Anbringen per E-Mail stellen ein "rechtliches Nullum" dar. Daran ändert auch der Umstand nichts, dass der Antrag auf Gewährung des Erhöhungsbetrages zur Familienbeihilfe (Formular Beih 3) der besagten E-Mail als Anlage in Form eines PDF-Dokuments angeschlossen war. Die oben zitierten Bestimmungen stellen nicht darauf ab, in welcher Form bei der Behörde ein ein Schriftstück darstellendes Papier vorliegt, sondern dass der Weg der Einreichung einer Eingabe gesetzlich vorgegeben ist. Damit ist auch die Einbringung des in Rede stehenden Antrags auf Gewährung des Erhöhungsbetrages zur Familienbeihilfe in Form eines der E-Mail vom 14.04.2020, 11:24 Uhr angehängten PDF-Dokumentes vom Gesetz nicht vorgesehen (vgl. nochmals VwGH 27.9.2012, 2012/16/0082) und kommt diesem daher nicht die Wirkung eines Antrags gem. § 10 Abs. 1 FLAG 1967 zu.

Indem das Finanzamt entgegen den gesetzlichen Bestimmungen das auf einem gesetzlich nicht vorgesehenen Weg eingereichte Antragsformular als verfahrensauslösenden Schritt der Antragstellerin angesehen hat, wurde der den Gegenstand dieses Verfahrens bildende Bescheid tatsächlich ohne einen rechtswirksam eingebrachten Antrag erlassen und war daher wegen Rechtswidrigkeit zur Gänze aufzuheben.

Weitere Ausführungen zur vom Finanzamt vorgenommenen rechtlichen Würdigung des Sachverhaltes erübrigen sich aus diesem Grund.

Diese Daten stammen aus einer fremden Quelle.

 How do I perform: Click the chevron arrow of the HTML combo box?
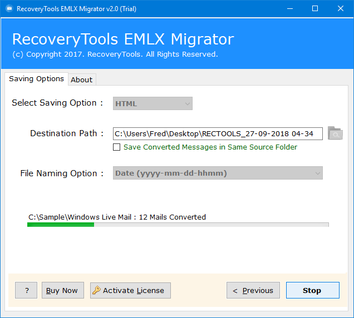point(187,104)
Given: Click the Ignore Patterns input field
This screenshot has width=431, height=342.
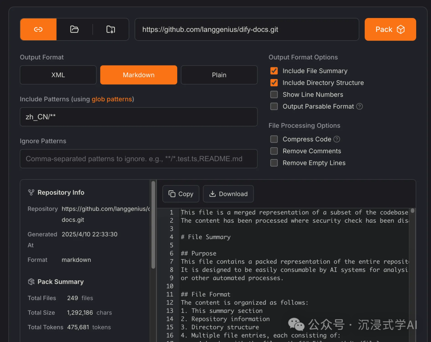Looking at the screenshot, I should coord(138,158).
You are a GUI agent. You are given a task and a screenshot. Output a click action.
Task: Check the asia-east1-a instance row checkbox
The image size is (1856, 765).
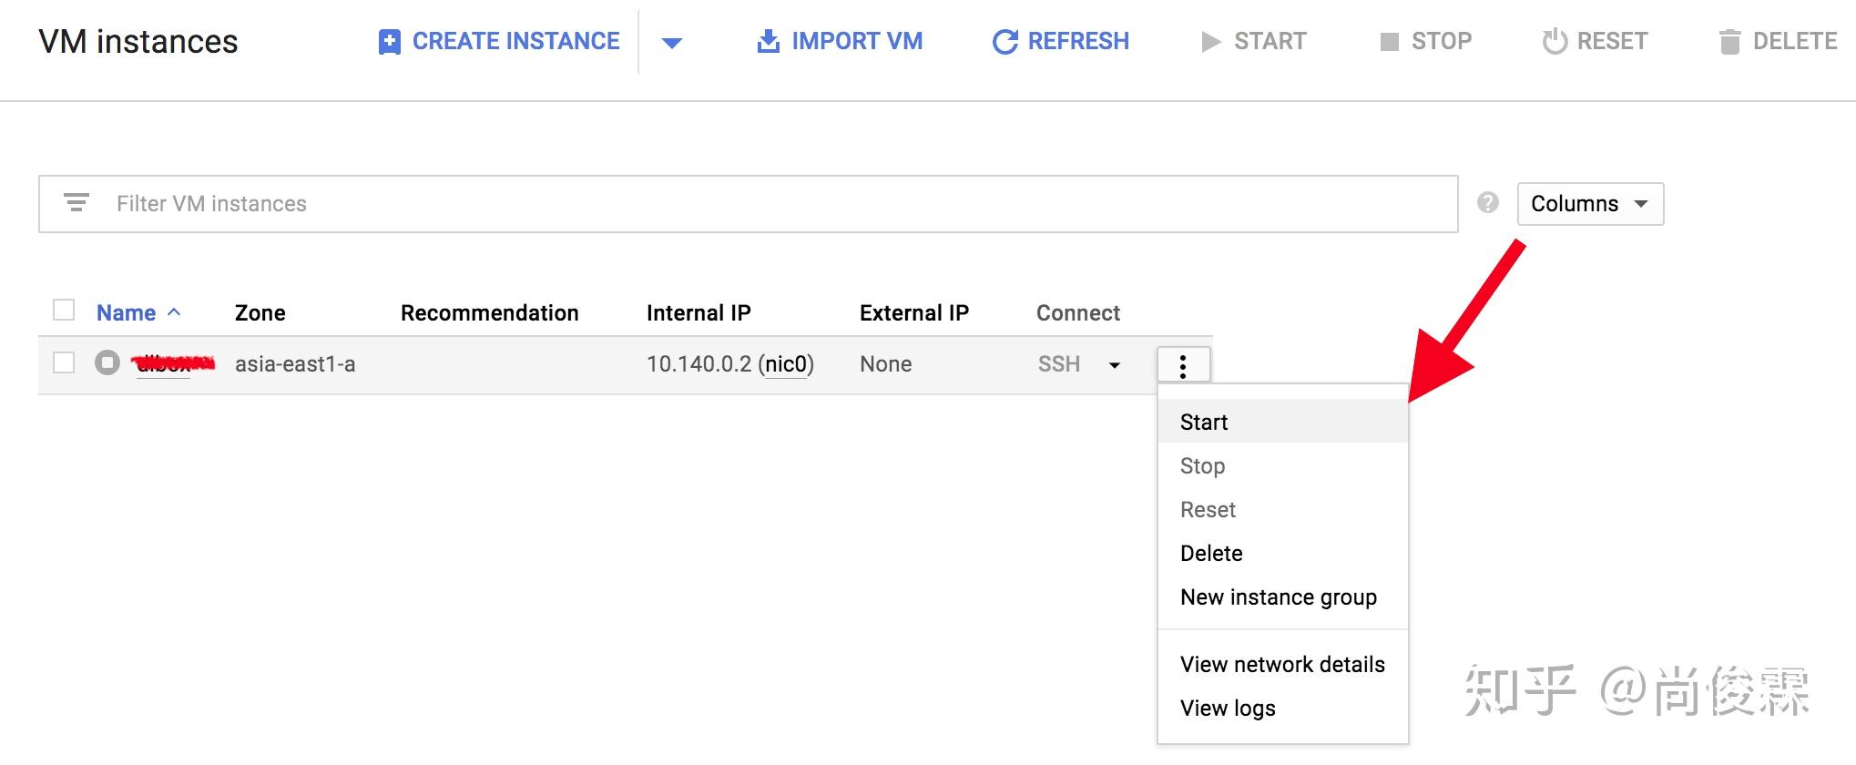coord(64,362)
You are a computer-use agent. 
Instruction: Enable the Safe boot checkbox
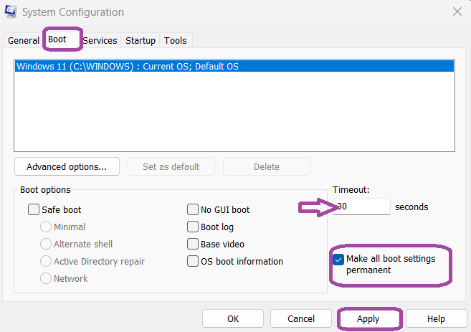[34, 210]
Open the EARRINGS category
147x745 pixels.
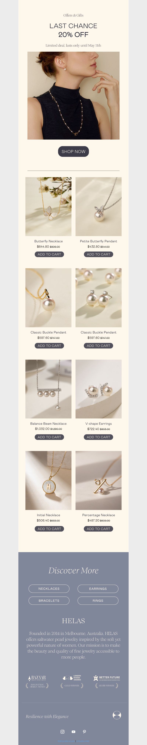pyautogui.click(x=98, y=588)
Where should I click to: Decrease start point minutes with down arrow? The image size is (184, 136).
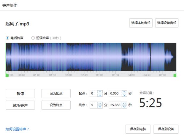[100, 95]
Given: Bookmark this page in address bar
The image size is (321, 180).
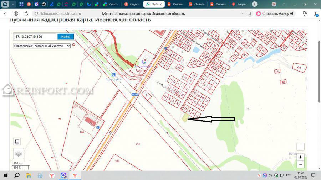Looking at the screenshot, I should click(x=249, y=14).
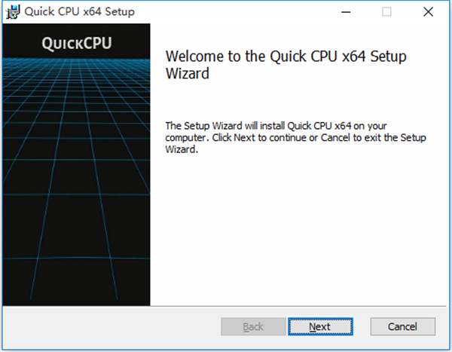Image resolution: width=452 pixels, height=352 pixels.
Task: Click the disabled Back button
Action: (253, 326)
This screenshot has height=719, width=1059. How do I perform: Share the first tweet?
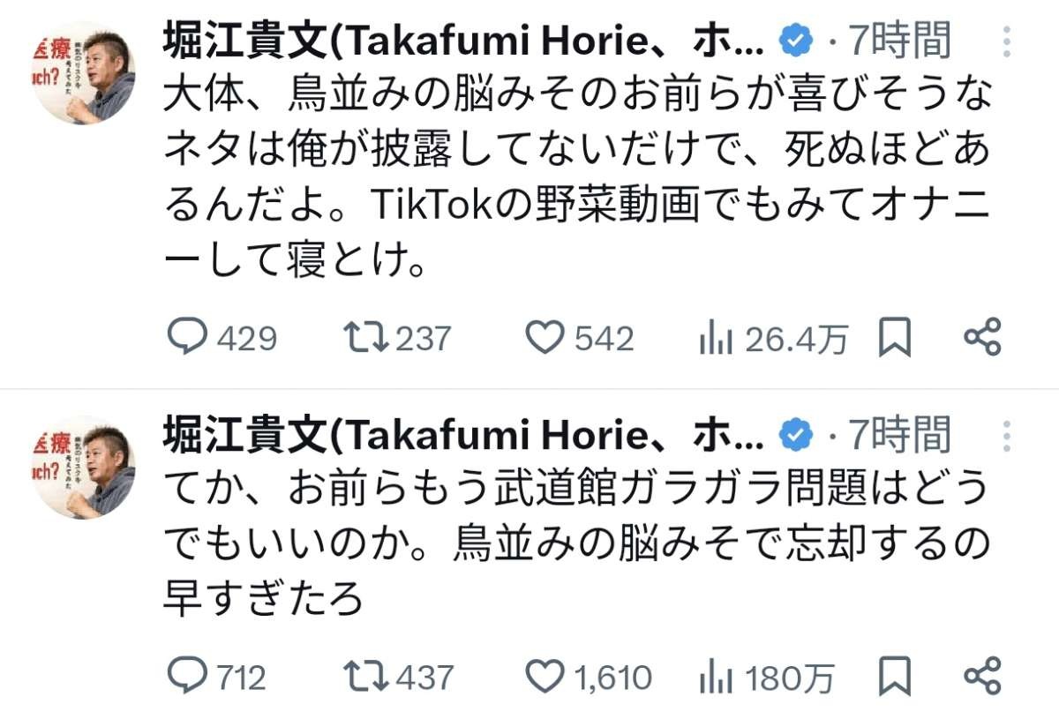coord(982,339)
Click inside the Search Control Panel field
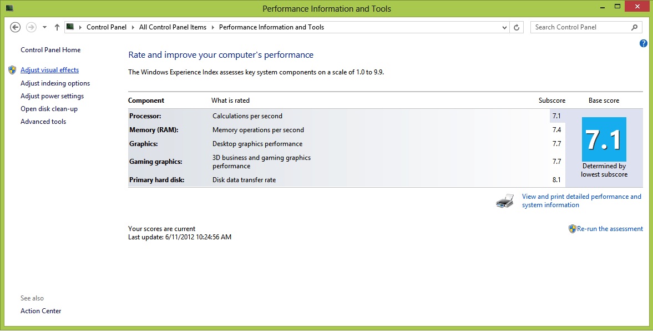This screenshot has width=653, height=331. [580, 27]
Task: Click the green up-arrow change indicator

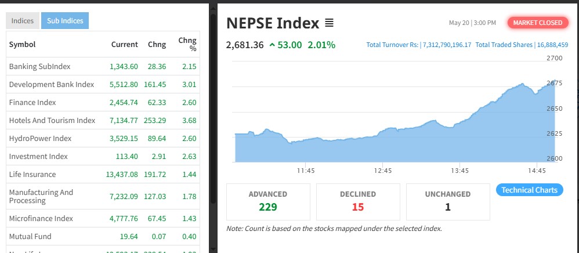Action: click(x=272, y=45)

IV. Zu Spruchpunkt II. (Revision)

Gegen ein Erkenntnis des Bundesfinanzgerichtes ist die Revision zulässig, wenn sie von der Lösung einer Rechtsfrage abhängt, der grundsätzliche Bedeutung zukommt, insbesondere weil das Erkenntnis von der Rechtsprechung des Verwaltungsgerichtshofes abweicht, eine solche Rechtsprechung fehlt oder die zu lösende Rechtsfrage in der bisherigen Rechtsprechung des Verwaltungsgerichtshofes nicht einheitlich beantwortet wird.

Im vorliegenden Beschwerdefall wurden keine Rechtsfragen aufgeworfen, denen im Sinne des Art. 133 Abs. 4 B-VG grundsätzliche Bedeutung zukäme. Im Hinblick auf die Rechtsfolgen eines mittels E-Mail eingereichten Anbringens konnte sich das Bundesfinanzgericht auf die zitierte einheitliche Rechtsprechung des Verwaltungsgerichtshofes stützen. Die Revision an den Verwaltungsgerichtshof ist daher nicht zulässig.